*** Opening of Exercise inputs ***

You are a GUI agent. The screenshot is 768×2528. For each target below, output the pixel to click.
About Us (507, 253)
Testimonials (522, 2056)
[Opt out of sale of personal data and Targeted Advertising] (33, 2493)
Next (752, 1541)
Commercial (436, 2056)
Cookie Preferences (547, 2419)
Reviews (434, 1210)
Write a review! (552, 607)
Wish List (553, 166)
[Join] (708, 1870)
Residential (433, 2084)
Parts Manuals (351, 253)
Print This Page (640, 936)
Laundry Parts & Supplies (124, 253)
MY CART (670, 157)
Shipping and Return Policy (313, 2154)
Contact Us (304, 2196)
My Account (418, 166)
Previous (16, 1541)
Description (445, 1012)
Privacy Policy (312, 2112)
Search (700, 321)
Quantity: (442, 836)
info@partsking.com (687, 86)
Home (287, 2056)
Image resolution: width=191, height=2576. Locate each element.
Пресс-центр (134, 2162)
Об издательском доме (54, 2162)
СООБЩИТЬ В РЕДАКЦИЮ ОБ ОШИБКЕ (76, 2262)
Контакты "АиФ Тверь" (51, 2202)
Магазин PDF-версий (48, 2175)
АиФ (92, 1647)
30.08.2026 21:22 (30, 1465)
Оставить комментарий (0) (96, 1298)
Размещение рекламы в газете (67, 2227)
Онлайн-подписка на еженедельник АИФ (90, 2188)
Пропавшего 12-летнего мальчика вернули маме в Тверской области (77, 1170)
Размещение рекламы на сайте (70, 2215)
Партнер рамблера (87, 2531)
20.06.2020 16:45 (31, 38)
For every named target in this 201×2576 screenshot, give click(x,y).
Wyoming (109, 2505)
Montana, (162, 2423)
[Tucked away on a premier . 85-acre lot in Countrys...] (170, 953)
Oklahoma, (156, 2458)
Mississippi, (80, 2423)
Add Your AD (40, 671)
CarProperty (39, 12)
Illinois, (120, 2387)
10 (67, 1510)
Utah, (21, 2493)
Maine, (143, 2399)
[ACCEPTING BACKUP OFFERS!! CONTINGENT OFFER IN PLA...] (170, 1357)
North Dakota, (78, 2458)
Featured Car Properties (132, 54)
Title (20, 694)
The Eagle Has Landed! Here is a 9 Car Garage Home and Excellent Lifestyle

*** Close of Exercise inputs ***

__Required action__: Copy down the complete data exactly as supplied.

__Written answer__:
You are a GUI agent. The screenshot is 768×2528. For each target below, output the pixel to click.
About Us (507, 253)
Testimonials (522, 2056)
[Opt out of sale of personal data and Targeted Advertising] (33, 2493)
Next (752, 1541)
Commercial (436, 2056)
Cookie Preferences (547, 2419)
Reviews (434, 1210)
Write a review! (552, 607)
Wish List (553, 166)
[Join] (708, 1870)
Residential (433, 2084)
Parts Manuals (351, 253)
Print This Page (640, 936)
Laundry Parts & Supplies (124, 253)
MY CART (670, 157)
Shipping and Return Policy (313, 2154)
Contact Us (304, 2196)
My Account (418, 166)
Previous (16, 1541)
Description (445, 1012)
Privacy Policy (312, 2112)
Search (700, 321)
Quantity: (442, 836)
info@partsking.com (687, 86)
Home (287, 2056)
Image resolution: width=191, height=2576. Locate each element.
Пресс-центр (134, 2162)
Об издательском доме (54, 2162)
СООБЩИТЬ В РЕДАКЦИЮ ОБ ОШИБКЕ (76, 2262)
Контакты "АиФ Тверь" (51, 2202)
Магазин PDF-версий (48, 2175)
АиФ (92, 1647)
30.08.2026 21:22 (30, 1465)
Оставить комментарий (0) (96, 1298)
Размещение рекламы в газете (67, 2227)
Онлайн-подписка на еженедельник АИФ (90, 2188)
Пропавшего 12-летнего мальчика вернули маме в Тверской области (77, 1170)
Размещение рекламы на сайте (70, 2215)
Партнер рамблера (87, 2531)
20.06.2020 16:45 (31, 38)
For every named target in this 201×2576 screenshot, give click(x,y).
Wyoming (109, 2505)
Montana, (162, 2423)
[Tucked away on a premier . 85-acre lot in Countrys...] (170, 953)
Oklahoma, (156, 2458)
Mississippi, (80, 2423)
Add Your AD (40, 671)
CarProperty (39, 12)
Illinois, (120, 2387)
10 (67, 1510)
Utah, (21, 2493)
Maine, (143, 2399)
[ACCEPTING BACKUP OFFERS!! CONTINGENT OFFER IN PLA...] (170, 1357)
North Dakota, (78, 2458)
Featured Car Properties (132, 54)
Title (20, 694)
The Eagle Has Landed! Here is a 9 Car Garage Home and Excellent Lifestyle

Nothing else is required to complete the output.